L’insistenza con cui il governo giallo verde, e in particolare il ministro degli Interni Salvini, chiede a Bruxelles di cambiare il mandato della missione europea Sophia ha finora prodotto due risultati poco lusinghieri per il Paese. Il primo riguarda l’isolamento dell’Italia all’interno del Cops, il Comitato politico e di sicurezza da cui dipende la missione. Il secondo – che potrebbe concretizzarsi entro dicembre – la possibilità che addirittura venga messa fine alla missione stessa, decisione le cui conseguenze potrebbero essere controproducenti per l’Italia.

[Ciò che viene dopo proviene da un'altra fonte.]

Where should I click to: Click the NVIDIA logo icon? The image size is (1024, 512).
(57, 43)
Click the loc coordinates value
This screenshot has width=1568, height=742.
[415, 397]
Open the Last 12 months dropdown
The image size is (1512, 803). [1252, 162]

Tutto è accaduto mercoledì scorso nella sede del Cops a Bruxelles. Dell’organismo fanno parte gli ambasciatori dei 28 Stati membri a cui spetta il compito di coordinare le missioni europee, compresa Sophia impegnata dal 2015 nel Mediterraneo. Ad aprire la riunione è stata la relazione semestrale con cui l’ammiraglio Enrico Credendino, a capo dell’operazione, ha dato conto dei risultati raggiunti tra i quali, solo per citarne alcuni, più di 44 mila migranti tratti in salvo in tre anni e 151 presunti trafficanti di uomini consegnati alle autorità italiane. Numeri lusinghieri, che vanno ad aggiungersi al lavoro svolto quotidianamente dalle navi di Eunavfor Med per contrastare il traffico di armi e di idrocarburi dalla Libia.

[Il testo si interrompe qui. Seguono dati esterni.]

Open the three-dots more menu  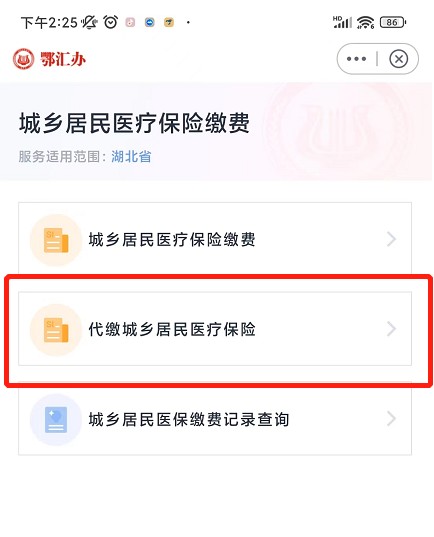click(x=356, y=59)
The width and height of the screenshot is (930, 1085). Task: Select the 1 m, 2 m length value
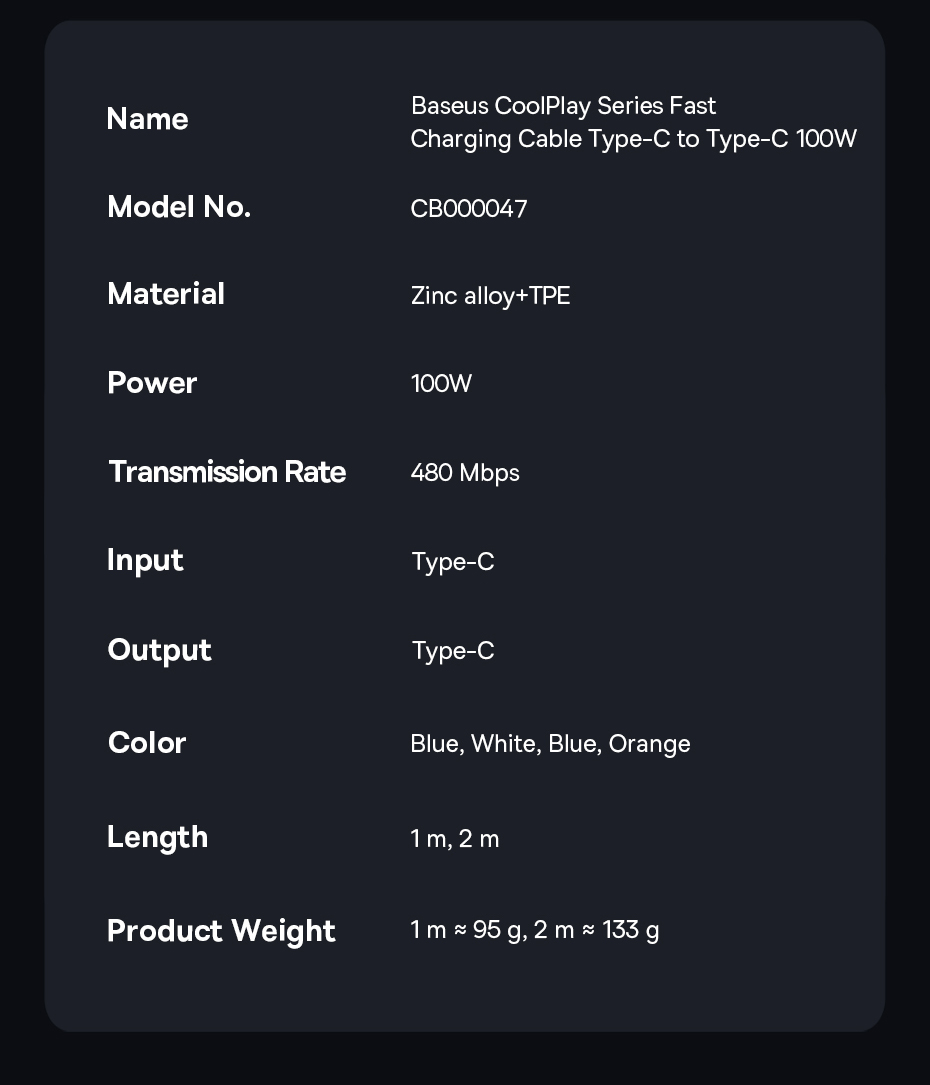coord(455,839)
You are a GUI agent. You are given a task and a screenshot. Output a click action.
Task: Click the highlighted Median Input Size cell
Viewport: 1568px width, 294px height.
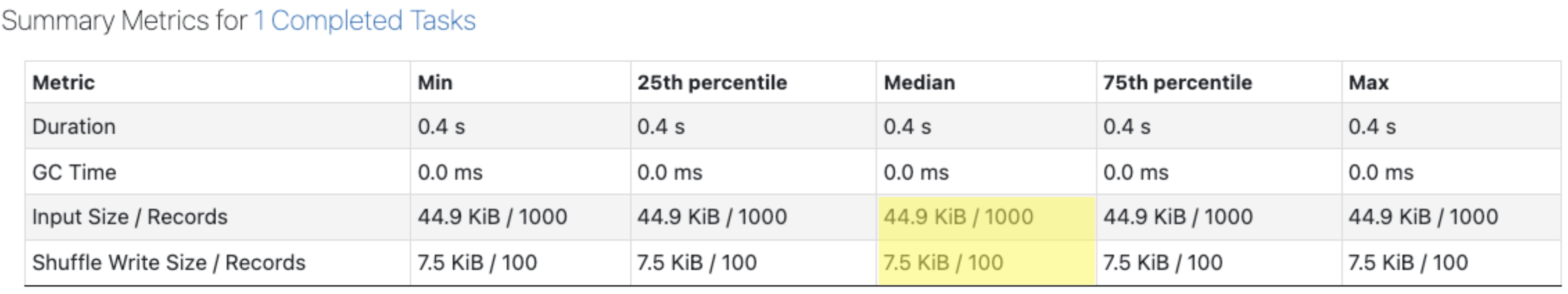point(958,217)
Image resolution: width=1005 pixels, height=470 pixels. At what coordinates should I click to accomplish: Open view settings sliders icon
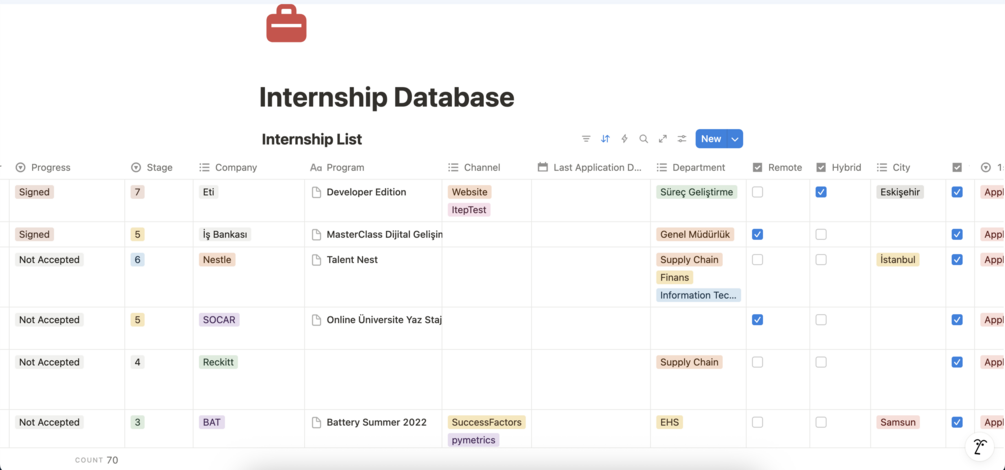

La tensione è però cresciuta quando – uscito Credendino – il rappresentante italiano ha comunicato l’intenzione di Roma di non voler più applicare le disposizioni della missione che prevedono i porti italiani come unico punto di sbarco dei migranti. Una decisione anticipata nei giorni scorsi all’alto rappresentante per la politica estera Federica Mogherini da una lettera del ministro degli Esteri Enzo Moavero Milanesi, ma accolta con gelo dai presenti. «L’Italia – spiegava ieri una fonte diplomatica dell’Ue – ha sottovalutato la reazione degli altri Stati», che avrebbero espresso «forti preoccupazioni» per le conseguenze «molto ampie» che la presa di posizione italiana potrebbe avere sul futuro dell’operazione. «Se l’Italia davvero deciderà di non applicare più le regole previste dal piano – ha proseguito la fonte – c’è un forte rischio reale che questo porti alla fine della missione Sophia».

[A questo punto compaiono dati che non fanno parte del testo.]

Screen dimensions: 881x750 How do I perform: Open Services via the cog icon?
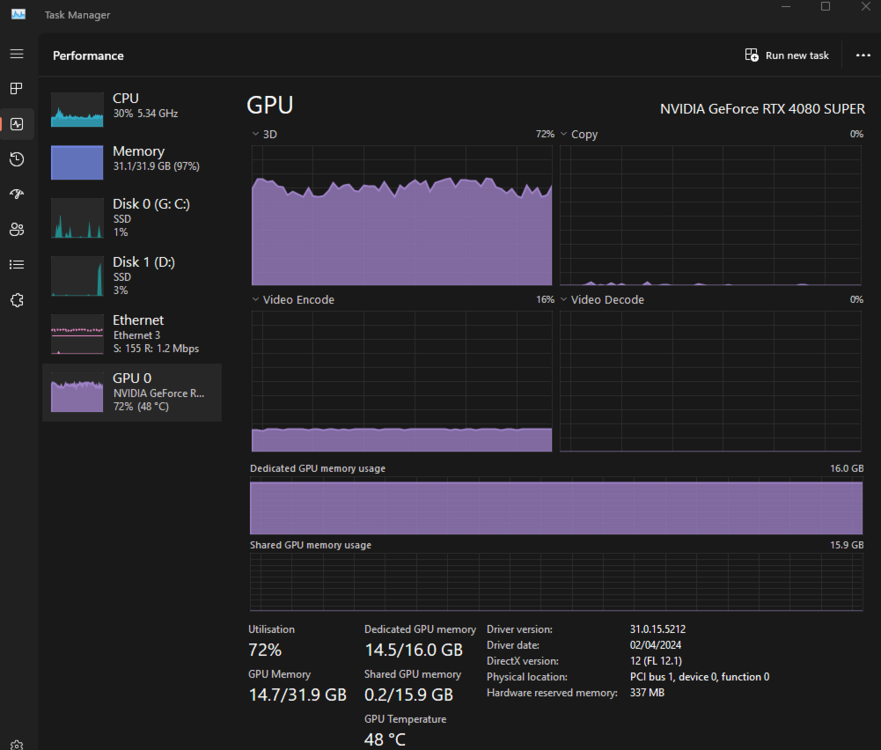tap(16, 299)
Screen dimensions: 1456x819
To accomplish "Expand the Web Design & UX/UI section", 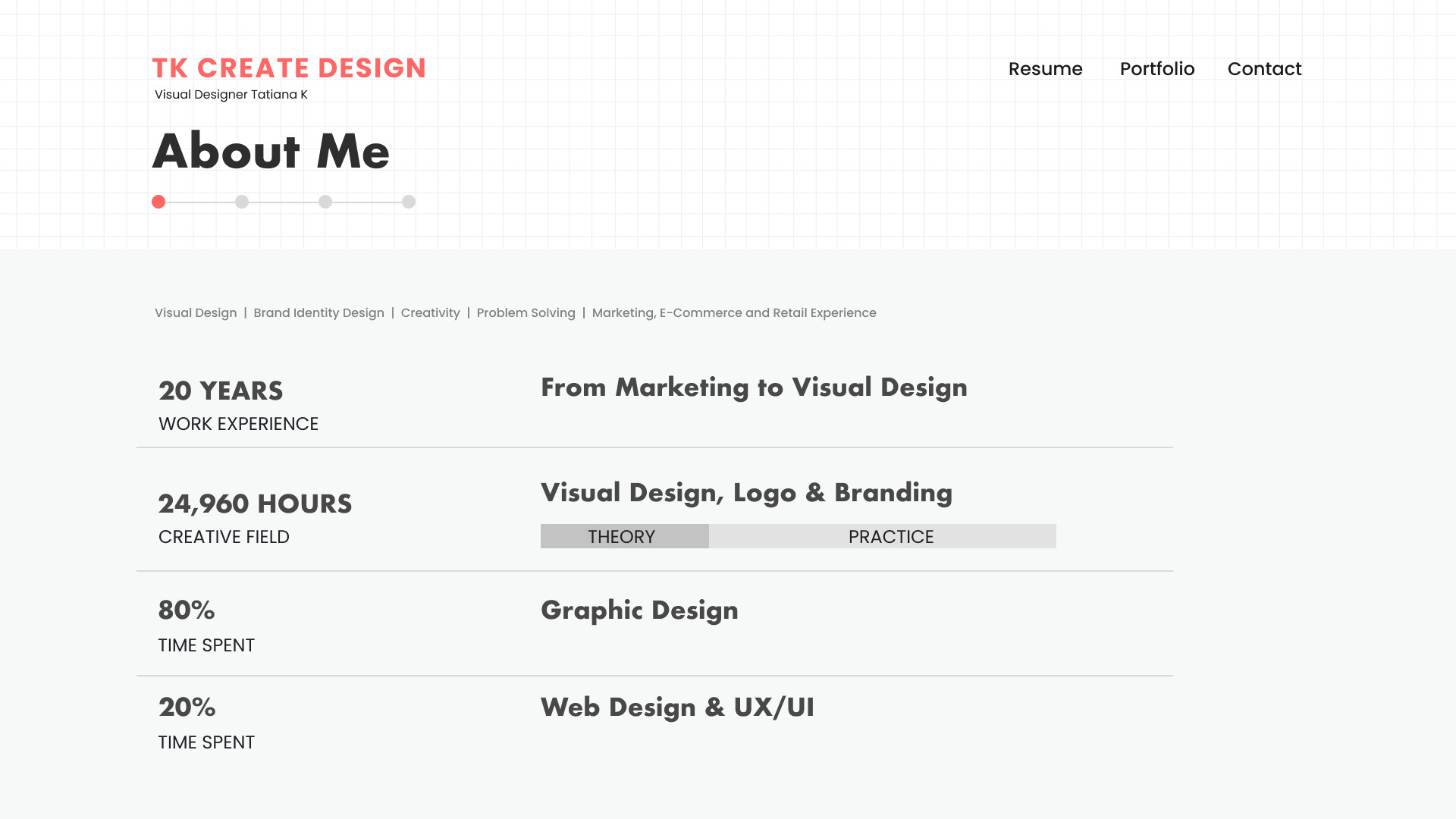I will (x=677, y=708).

Lo scontro tra il Viminale e la missione europea è cominciato lo scorso 8 luglio, giorno in cui il pattugliatore irlandese Samuel Becket, che partecipa al dispositivo europeo, ha sbarcato a Messina 106 migranti. «Dopo aver fermato le navi delle Ong, porterò al tavolo europeo di Innsbruck la richiesta di bloccare l’arrivo nei porti italiani delle navi delle missioni internazionali», disse in quell’occasione Salvini. Provocando così la rezione della collega della Difesa Elisabetta Trenta che senza troppi giri di parole ha ricordato al titolare del Viminale come la competenza sulle missione europea spetti a lei e al ministro Moavero, e a nessun altro.

Oggi il Cops tornerà a riunirsi, dopo che gli ambasciatori avranno consultato i rispettivi governi sul da farsi. Non ci sarebbe nessuna chiusura preventiva nei confronti delle richieste italiane a patto però, sarebbe la posizione comune, che vengano discusse all’interno di una revisione complessiva del mandato della missione. Insomma nessuna decisione unilaterale e, soprattutto, nessun ultimatum.

Il futuro della missione Sophia non è però l’unico argomento di attrito tra l’Italia e il resto dell’Europa. A tener banco c’è soprattutto la questione dei salvataggi in mare e la conseguente redistribuzione dei migranti tra gli Stati membri, per i quali Roma chiede che venga istituita una sorta di cabina di regia europea, o «cellula di crisi», gestita dalla Commissione europea utile a coordinare i salvataggi e a indicare i porti nei quali indirizzare le persone tratte in salvo. La proposta è contenuta in una lettera scritta dal premier Giuseppe Conte al presidente della Commissione Ue Jean Claude Juncker e a quello del consiglio europeo Donald Tusk e ci sarebbe la disponibilità a trattare la questione «con urgenza», come ha spiegato ieri a Bruxelles un portavoce della Commissione.